CONSIGNES DE L'EXERCICE »
1 – Selon l'extrait sur les inégalités raciales aux États-Unis, quelle part de la population carcérale américaine la population noire constitue-t-elle ?
2 – Recopiez fidèlement le passage de l'extrait sur les inégalités raciales aux États-Unis, de « Les chiffres sur » jusqu'à « derrière les barreaux. ».

EXTRAIT À LIRE »
• • • •

Les nombreuses manifestations en cours sur le sol américain à la suite de la mort de George Floyd, un homme noir tué par un policier blanc, ont remis sur le tapis une vieille question: celle des profondes inégalités économiques auxquelles la communauté afro-américaine est confrontée.
Les chiffres sur le sujet ne manquent pas aux États-Unis: le taux de chômage est deux fois plus élevé au sein de la population noire; la valeur nette en richesse d'un ménage blanc équivaut en moyenne à celle de 11,5 ménages noirs combinés et plus de 20% de la population noire vit sous le seuil de pauvreté, contre 10,1% de la population blanche non hispanique. Dans un article sur le sujet, le Washington Post a même montré que le fossé économique Noirs-Blancs était aussi important en 2020 qu'en 1968.
Pourtant, la réalité serait encore pire. Les statistiques officielles du pays, qui proviennent pour la plupart du Bureau of Labor Statistics (BLS), omettent tout un pan de la population noire dans leur calcul: celles et ceux qui vivent actuellement derrière les barreaux.
«8% des jeunes hommes noirs non comptabilisés»
Selon le média Quartz, les près de deux millions de personnes actuellement incarcérées dans les prisons américaines seraient exclues de ces statistiques économiques et sociales du pays. Or, la population noire est fortement représentée dans les prisons. Avec une écrasante majorité d'hommes, elle constitue plus d'un tiers de la population carcérale, pour seulement 13% de la population du pays.
Derek Neal, économiste de l'Université de Chicago, explique que «7 à 8% des jeunes hommes noirs sont incarcérés et ne sont pas comptés». Cela biaise la compréhension de l'écart économique entre les Noir·es et les Blanc·hes aux États-Unis et montre une vision un peu moins tragique des inégalités raciales.
Dans un autre article de Quartz, la sociologue Becky Pettit, autrice du livre Invisible Men: Mass Incarceration and the Myth of Black Progress, tente de calculer le taux d'emploi chez les jeunes hommes noirs peu qualifiés aux États-Unis en tenant compte, cette fois-ci, de la population carcérale. Résultat: il passe de 42% selon les chiffres officiels à 30% en 2008.
Ces inégalités qui gangrènent la société américaine ont été mises en lumière avec la crise sanitaire du coronavirus. La pauvreté et le manque d'accès aux soins qui touchent cette partie de la population ont entraîné une surreprésentation des Afro-Américain·es dans les décès liés au Covid-19. Les répercussions économiques qui découlent de la crise pourraient à leur tour creuser un peu plus les inégalités raciales outre-Atlantique.

• • • •

ENREGISTREMENTS »
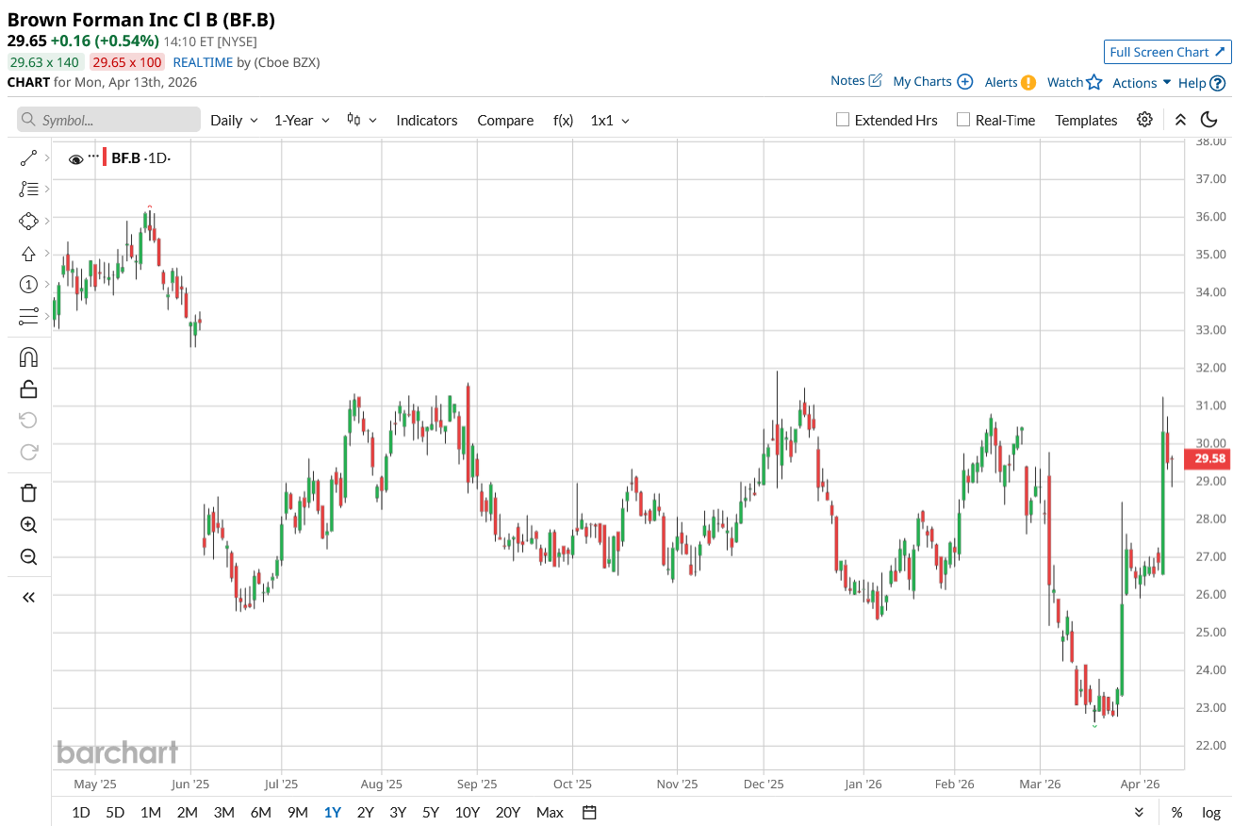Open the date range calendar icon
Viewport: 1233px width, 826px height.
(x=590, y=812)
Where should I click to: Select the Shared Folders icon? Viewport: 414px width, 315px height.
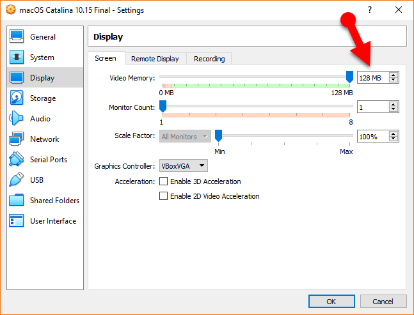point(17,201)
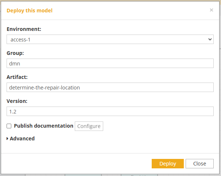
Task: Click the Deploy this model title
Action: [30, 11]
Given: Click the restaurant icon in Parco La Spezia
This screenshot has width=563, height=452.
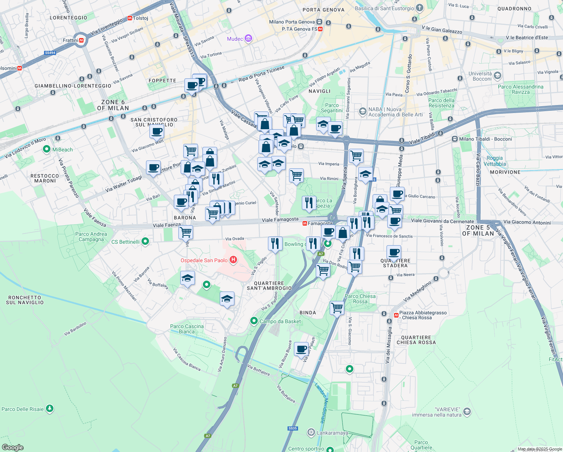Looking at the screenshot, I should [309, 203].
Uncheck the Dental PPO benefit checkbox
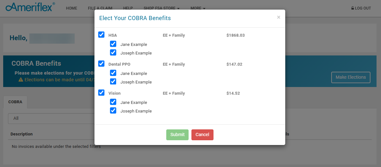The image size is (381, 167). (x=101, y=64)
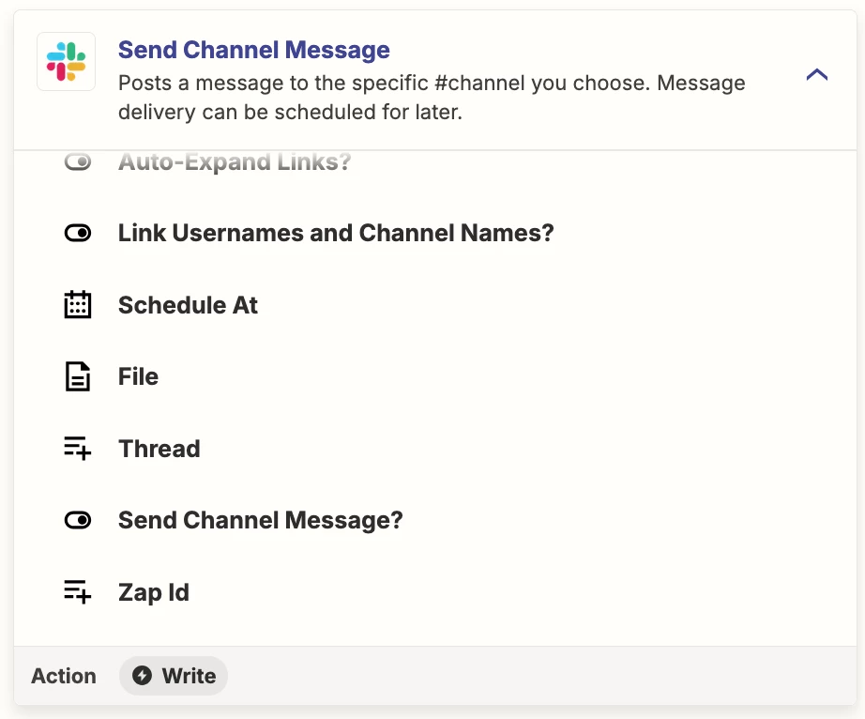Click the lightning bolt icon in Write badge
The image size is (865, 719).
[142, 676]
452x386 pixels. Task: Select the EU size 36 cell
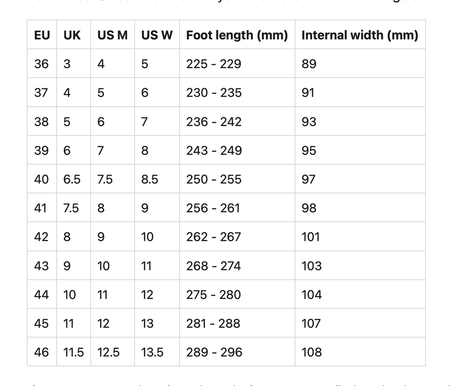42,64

• • • •

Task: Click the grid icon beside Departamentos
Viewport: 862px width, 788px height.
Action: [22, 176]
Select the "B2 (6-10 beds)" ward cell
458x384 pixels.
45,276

• • • •

CORRIGÉ PAR CONSIGNE »
1 – Plus d'un tiers.

2 –
Les chiffres sur le sujet ne manquent pas aux États-Unis: le taux de chômage est deux fois plus élevé au sein de la population noire; la valeur nette en richesse d'un ménage blanc équivaut en moyenne à celle de 11,5 ménages noirs combinés et plus de 20% de la population noire vit sous le seuil de pauvreté, contre 10,1% de la population blanche non hispanique. Dans un article sur le sujet, le Washington Post a même montré que le fossé économique Noirs-Blancs était aussi important en 2020 qu'en 1968.
Pourtant, la réalité serait encore pire. Les statistiques officielles du pays, qui proviennent pour la plupart du Bureau of Labor Statistics (BLS), omettent tout un pan de la population noire dans leur calcul: celles et ceux qui vivent actuellement derrière les barreaux.